Developmental restructuring of the creatine kinase system integrates mitochondrial energetics with stem cell cardiogenesis.

Differentiation of pluripotent low-energy requiring stem cells into the high-energy expenditure cardiac lineage requires coordination of genomic programming and energetic system maturation. Here, in a murine embryonic stem cell cardiac differentiation model, emergence of electrical and beating activity in cardiomyocytes developing within embryoid bodies was coupled with the establishment of the mitochondrial network and expansion of the creatine kinase (CK) phosphotransfer system. Stem cell cardiogenesis was characterized by increased total CK activity, an isoform shift manifested by amplified muscle CK-M mRNA levels and protein content, and the appearance of cardiac-specific CK-MB dimers. Treatment of differentiating stem cells with BMP2, a cardiogenic growth factor, promoted CK activity.

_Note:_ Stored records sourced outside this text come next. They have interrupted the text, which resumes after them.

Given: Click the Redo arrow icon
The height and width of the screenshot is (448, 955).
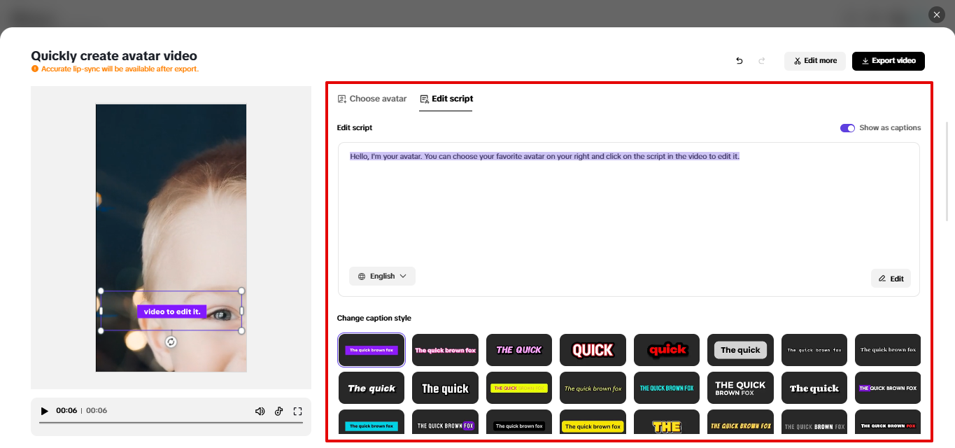Looking at the screenshot, I should pyautogui.click(x=761, y=61).
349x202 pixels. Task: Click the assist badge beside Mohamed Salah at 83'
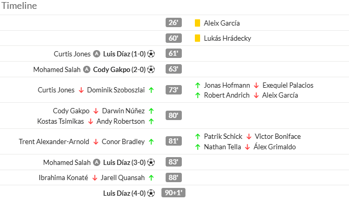[97, 162]
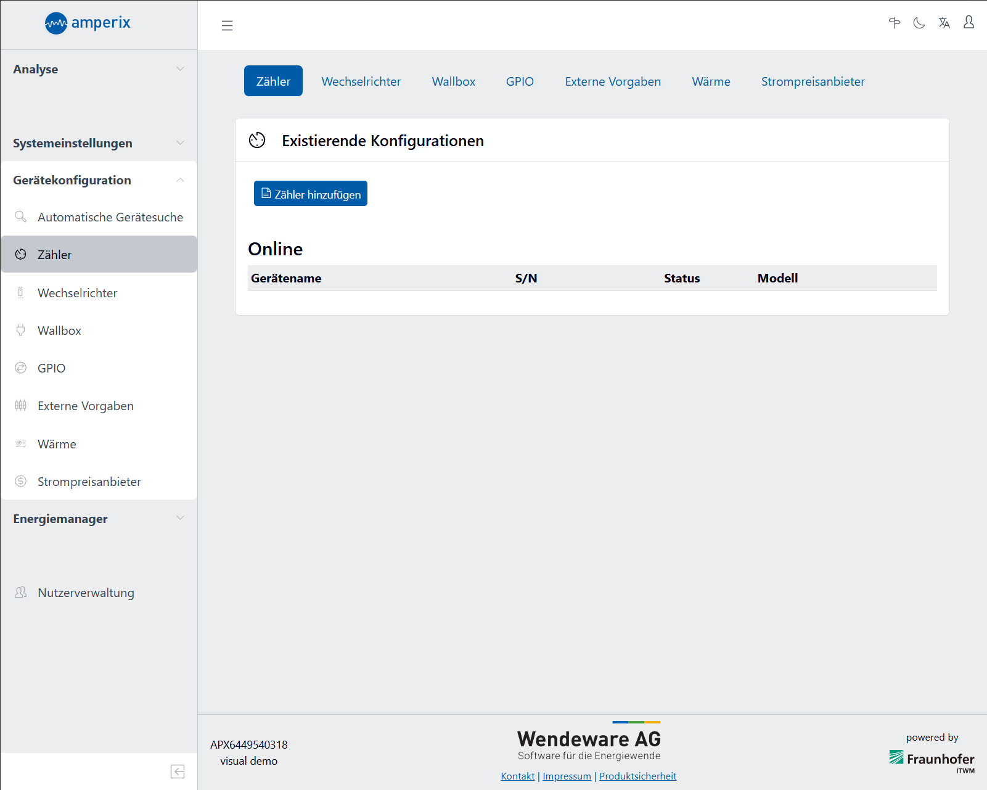Viewport: 987px width, 790px height.
Task: Open the Impressum link in the footer
Action: click(567, 776)
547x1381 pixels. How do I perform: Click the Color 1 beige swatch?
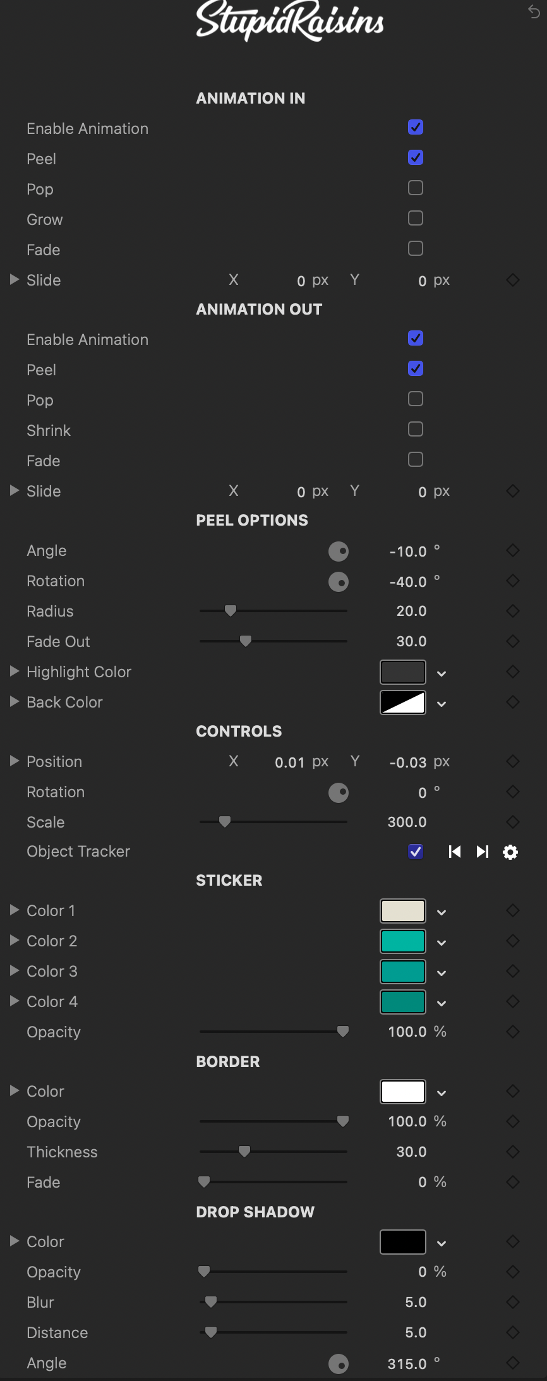tap(403, 911)
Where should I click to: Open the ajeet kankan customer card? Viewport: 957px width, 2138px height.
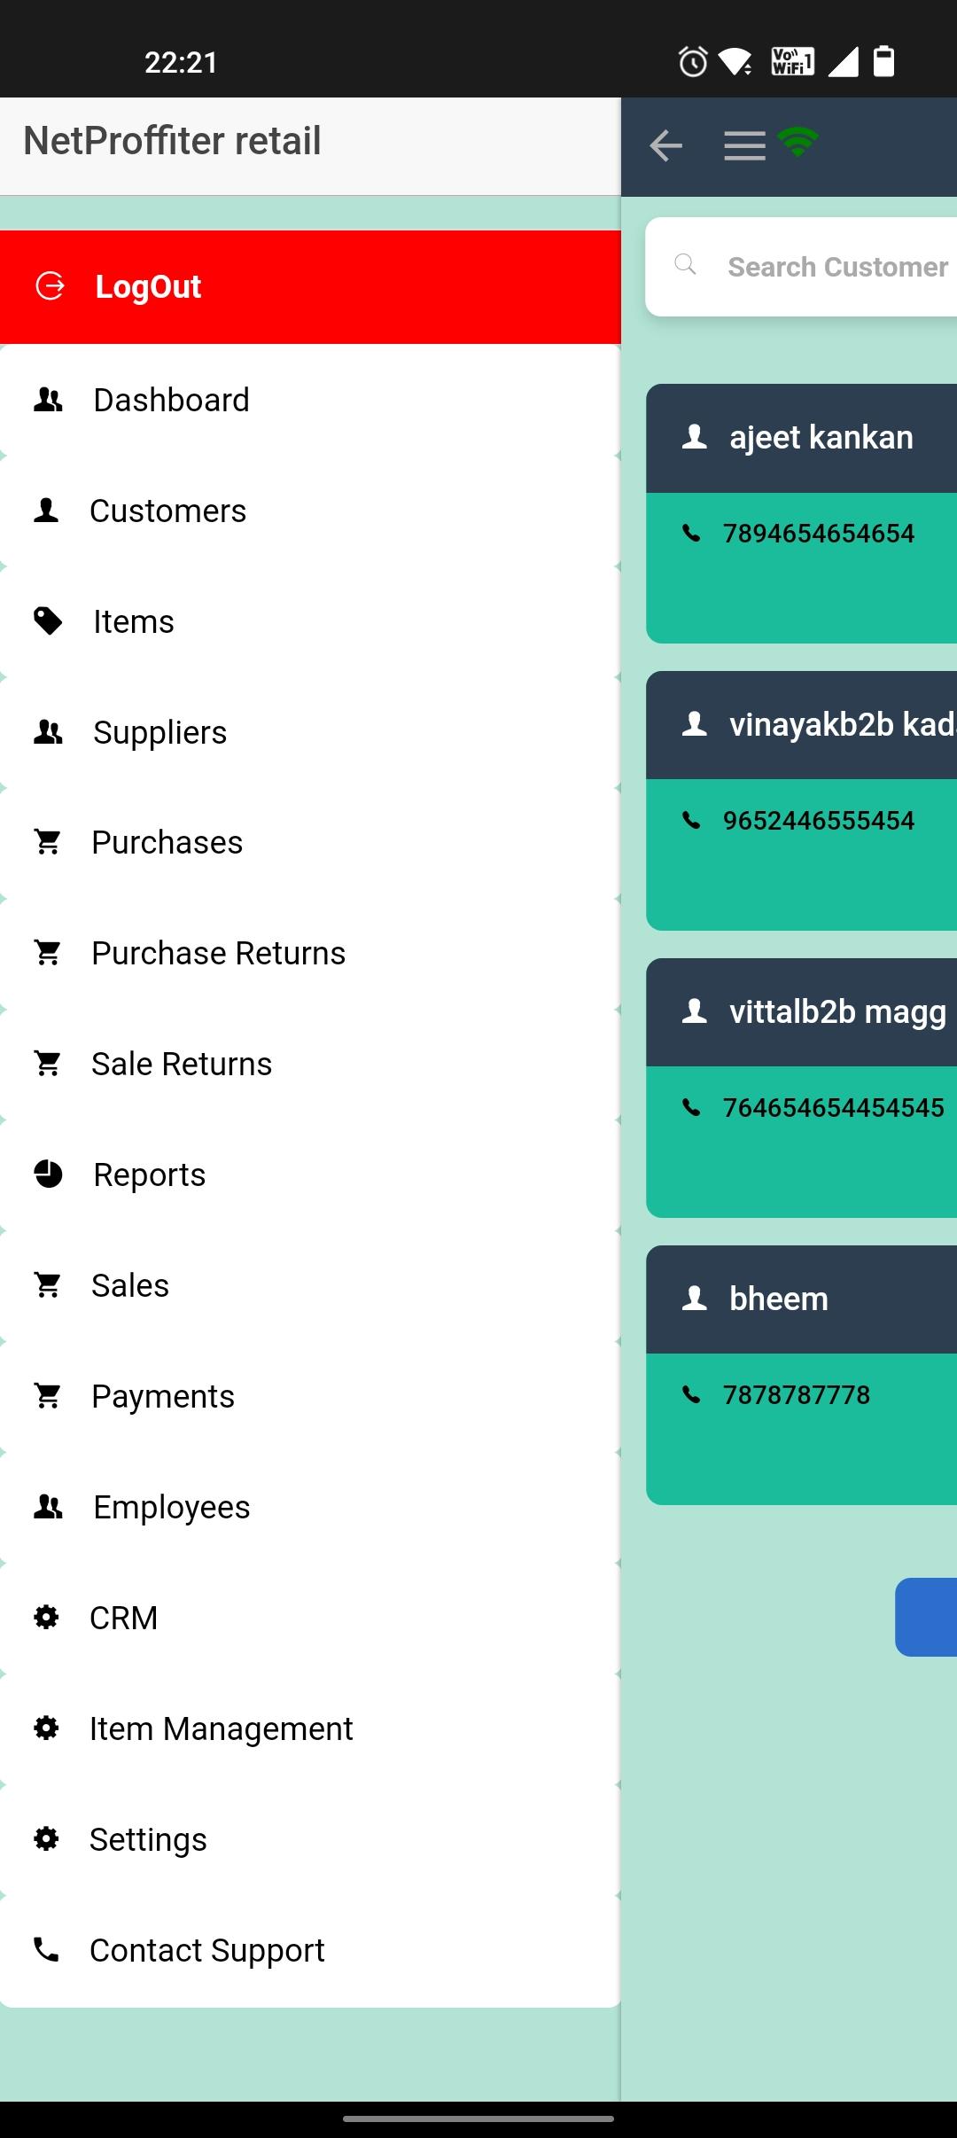tap(801, 513)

CK-M clustered around developing myofibrils, sarcolemma, and the perinuclear compartment, whereas CK-B was tightly associated with myofibrillar alpha-actinin, forming wire-like structures extending from the nuclear compartment to the sarcolemma. Developmentally enhanced phosphotransfer enzyme-anchoring protein FHL2 coalesced the myofibrillar CK metabolic signaling circuit, providing an energetic continuum between mitochondria and the nascent contractile machinery. Thus, the evolving CK-catalyzed phosphotransfer network integrates mitochondrial energetics with cardiogenic programming, securing the emergence of energy-consuming cardiac functions in differentiating embryonic stem cells.